Fig.5 The enzymatic activity of mutated IsPETase was measured using p-nitrophenyl butyrate. The results showed that the IsPETase-S121E/R224Q/N233K have approximately 2.5-fold higher activity than WT group

Fig.6 Protein electrophoresis result.The Cell Culture group demonstrated the expression of the proteins, while we also tested the medium where cells were centrifuged and discarded. Proving the presence of IsPETase extracellular.

After proving that our enzyme are more effiicient, we moved on to test the ultimate and the most essential part of our part examination, which is to test if our mutated enzyme can actually degrade plastics. For this large step of process, we also designed two approaches.

First, the scanning electron microscope allows us to see the changes of plastic pieces with our bare eyes. However, pure observations are not enough to prove the effectiveness of our enzymes. Thus, we conducted another experiment. Though HPLC, we are able to see the enzyme and waste product curves after plastic degradation via our enzyme.

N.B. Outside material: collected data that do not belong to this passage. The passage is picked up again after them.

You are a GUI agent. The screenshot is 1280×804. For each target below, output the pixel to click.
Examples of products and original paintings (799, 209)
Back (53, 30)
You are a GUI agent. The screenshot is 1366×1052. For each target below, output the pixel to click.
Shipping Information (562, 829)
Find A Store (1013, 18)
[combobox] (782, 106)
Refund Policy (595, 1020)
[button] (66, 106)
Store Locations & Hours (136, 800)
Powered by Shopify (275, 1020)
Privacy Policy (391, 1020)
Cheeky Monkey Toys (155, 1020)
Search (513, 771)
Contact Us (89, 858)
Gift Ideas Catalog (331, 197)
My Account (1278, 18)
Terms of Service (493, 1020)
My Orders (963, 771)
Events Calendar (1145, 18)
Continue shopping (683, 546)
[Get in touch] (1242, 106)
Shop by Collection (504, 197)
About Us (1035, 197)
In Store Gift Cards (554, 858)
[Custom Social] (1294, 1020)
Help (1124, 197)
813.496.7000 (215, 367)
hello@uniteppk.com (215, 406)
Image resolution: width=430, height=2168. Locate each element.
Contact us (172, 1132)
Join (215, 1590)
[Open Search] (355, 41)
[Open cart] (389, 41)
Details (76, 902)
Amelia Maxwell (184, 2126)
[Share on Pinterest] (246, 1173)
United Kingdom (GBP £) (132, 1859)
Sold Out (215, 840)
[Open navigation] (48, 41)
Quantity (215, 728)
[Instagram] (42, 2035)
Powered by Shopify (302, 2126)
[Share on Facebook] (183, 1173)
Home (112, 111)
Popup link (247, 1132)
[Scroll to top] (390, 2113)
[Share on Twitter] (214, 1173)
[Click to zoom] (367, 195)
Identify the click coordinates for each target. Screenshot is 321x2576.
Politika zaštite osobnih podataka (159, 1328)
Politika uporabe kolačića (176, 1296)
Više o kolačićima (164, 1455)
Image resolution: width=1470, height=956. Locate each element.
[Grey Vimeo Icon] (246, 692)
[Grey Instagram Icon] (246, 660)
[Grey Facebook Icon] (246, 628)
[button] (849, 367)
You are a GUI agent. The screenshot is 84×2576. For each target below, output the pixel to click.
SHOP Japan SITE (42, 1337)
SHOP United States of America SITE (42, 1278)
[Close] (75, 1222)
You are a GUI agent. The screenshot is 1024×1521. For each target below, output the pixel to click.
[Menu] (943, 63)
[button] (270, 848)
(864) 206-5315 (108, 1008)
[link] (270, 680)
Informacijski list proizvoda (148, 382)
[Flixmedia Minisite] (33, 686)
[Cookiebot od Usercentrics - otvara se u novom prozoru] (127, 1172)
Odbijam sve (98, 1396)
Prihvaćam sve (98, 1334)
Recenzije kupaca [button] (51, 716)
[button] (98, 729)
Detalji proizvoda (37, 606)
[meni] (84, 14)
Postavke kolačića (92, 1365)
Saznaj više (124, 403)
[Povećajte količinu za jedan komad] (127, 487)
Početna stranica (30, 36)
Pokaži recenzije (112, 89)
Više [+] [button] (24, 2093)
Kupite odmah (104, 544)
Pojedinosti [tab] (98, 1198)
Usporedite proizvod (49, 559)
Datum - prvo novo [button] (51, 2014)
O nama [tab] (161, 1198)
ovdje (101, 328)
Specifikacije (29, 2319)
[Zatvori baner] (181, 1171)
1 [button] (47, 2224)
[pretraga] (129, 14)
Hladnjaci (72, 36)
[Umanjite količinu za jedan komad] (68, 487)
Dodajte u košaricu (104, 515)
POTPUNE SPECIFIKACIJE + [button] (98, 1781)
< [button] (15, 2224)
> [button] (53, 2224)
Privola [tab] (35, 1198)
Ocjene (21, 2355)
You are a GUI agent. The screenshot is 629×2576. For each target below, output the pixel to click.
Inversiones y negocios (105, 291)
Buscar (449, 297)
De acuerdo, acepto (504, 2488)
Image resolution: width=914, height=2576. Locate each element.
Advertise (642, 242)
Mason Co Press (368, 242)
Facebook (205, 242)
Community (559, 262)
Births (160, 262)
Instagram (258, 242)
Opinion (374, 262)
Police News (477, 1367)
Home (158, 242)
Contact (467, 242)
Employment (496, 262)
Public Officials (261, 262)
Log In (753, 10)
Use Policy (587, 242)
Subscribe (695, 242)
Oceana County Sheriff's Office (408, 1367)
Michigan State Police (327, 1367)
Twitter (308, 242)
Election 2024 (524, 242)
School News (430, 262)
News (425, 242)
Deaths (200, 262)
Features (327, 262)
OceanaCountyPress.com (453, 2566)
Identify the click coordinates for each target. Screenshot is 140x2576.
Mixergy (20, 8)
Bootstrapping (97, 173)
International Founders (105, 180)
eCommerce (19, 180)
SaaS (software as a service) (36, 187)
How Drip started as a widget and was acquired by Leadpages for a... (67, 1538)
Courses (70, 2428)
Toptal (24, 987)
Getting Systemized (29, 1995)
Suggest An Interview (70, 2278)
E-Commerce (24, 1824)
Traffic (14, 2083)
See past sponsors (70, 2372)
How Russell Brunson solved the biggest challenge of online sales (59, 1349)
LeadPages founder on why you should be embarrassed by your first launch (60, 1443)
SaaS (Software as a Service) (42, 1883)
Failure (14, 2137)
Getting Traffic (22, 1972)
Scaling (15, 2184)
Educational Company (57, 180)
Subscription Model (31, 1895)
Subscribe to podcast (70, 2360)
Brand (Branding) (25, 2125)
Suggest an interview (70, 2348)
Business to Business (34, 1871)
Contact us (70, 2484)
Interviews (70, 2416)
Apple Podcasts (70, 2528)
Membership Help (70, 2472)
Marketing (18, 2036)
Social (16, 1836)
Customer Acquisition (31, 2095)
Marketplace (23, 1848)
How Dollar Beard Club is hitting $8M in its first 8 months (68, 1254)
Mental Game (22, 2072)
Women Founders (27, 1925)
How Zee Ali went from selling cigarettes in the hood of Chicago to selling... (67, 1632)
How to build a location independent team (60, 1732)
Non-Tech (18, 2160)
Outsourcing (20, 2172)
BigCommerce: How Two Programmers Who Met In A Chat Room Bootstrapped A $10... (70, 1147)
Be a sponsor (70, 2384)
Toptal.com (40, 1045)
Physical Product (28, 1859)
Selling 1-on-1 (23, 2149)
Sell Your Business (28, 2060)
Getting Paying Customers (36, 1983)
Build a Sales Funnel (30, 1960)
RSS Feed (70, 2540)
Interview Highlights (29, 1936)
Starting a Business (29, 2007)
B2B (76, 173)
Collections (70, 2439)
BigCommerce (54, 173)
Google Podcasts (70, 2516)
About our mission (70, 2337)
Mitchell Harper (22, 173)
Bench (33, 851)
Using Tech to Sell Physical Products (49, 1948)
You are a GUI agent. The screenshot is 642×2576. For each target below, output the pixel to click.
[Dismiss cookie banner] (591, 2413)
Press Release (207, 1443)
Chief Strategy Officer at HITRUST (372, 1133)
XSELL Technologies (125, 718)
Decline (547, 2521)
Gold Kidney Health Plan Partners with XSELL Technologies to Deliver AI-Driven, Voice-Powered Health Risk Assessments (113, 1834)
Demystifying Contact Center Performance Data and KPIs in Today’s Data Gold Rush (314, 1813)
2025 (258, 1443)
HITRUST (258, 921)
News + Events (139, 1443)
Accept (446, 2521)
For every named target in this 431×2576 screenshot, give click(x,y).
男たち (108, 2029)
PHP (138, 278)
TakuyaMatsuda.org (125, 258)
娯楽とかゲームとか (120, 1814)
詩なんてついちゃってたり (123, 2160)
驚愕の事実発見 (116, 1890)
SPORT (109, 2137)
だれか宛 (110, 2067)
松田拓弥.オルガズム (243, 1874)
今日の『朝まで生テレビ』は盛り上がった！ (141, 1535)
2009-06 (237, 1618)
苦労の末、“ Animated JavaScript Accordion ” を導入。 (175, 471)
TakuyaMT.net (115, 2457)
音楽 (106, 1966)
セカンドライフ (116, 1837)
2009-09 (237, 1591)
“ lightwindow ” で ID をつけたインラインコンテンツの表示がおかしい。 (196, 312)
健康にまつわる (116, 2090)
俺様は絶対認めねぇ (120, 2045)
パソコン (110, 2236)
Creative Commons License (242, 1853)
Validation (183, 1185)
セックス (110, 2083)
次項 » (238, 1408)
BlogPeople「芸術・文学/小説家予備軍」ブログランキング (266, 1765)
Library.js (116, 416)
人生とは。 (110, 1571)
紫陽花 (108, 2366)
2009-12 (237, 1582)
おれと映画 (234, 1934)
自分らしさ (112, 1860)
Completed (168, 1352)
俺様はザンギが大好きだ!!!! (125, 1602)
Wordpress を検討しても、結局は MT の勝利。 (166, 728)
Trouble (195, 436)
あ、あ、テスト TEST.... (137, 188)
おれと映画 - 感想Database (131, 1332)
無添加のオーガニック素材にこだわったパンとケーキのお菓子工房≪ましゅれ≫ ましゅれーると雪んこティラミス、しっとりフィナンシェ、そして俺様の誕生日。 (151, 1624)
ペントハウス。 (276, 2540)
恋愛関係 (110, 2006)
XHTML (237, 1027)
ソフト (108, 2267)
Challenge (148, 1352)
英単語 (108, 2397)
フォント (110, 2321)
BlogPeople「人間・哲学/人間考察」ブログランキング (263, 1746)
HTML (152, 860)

Fig.7 S121ER224QN233K Electron Scanning Microscope result

Fig.8 The HPLC results after 14 days of incubation of IsPETase-S121E/R224Q/N233K and PET. The results showed that the concentration of TPA, a degradation product of PET, was elevated in the cultures compared to the control group, implying that the degradation of PET

Sequence and Features

Assembly Compatibility:

10
INCOMPATIBLE WITH RFC[10]
Unknown
12
COMPATIBLE WITH RFC[12]
21
COMPATIBLE WITH RFC[21]
23
INCOMPATIBLE WITH RFC[23]
Unknown
25
INCOMPATIBLE WITH RFC[25]
Unknown
1000
COMPATIBLE WITH RFC[1000]

Reference

Lu, Hongyuan, et al. “Machine Learning-Aided Engineering of Hydrolases for Pet Depolymerization.” Nature News, Nature Publishing Group, 27 Apr. 2022, www.nature.com/articles/s41586-022-04599-z.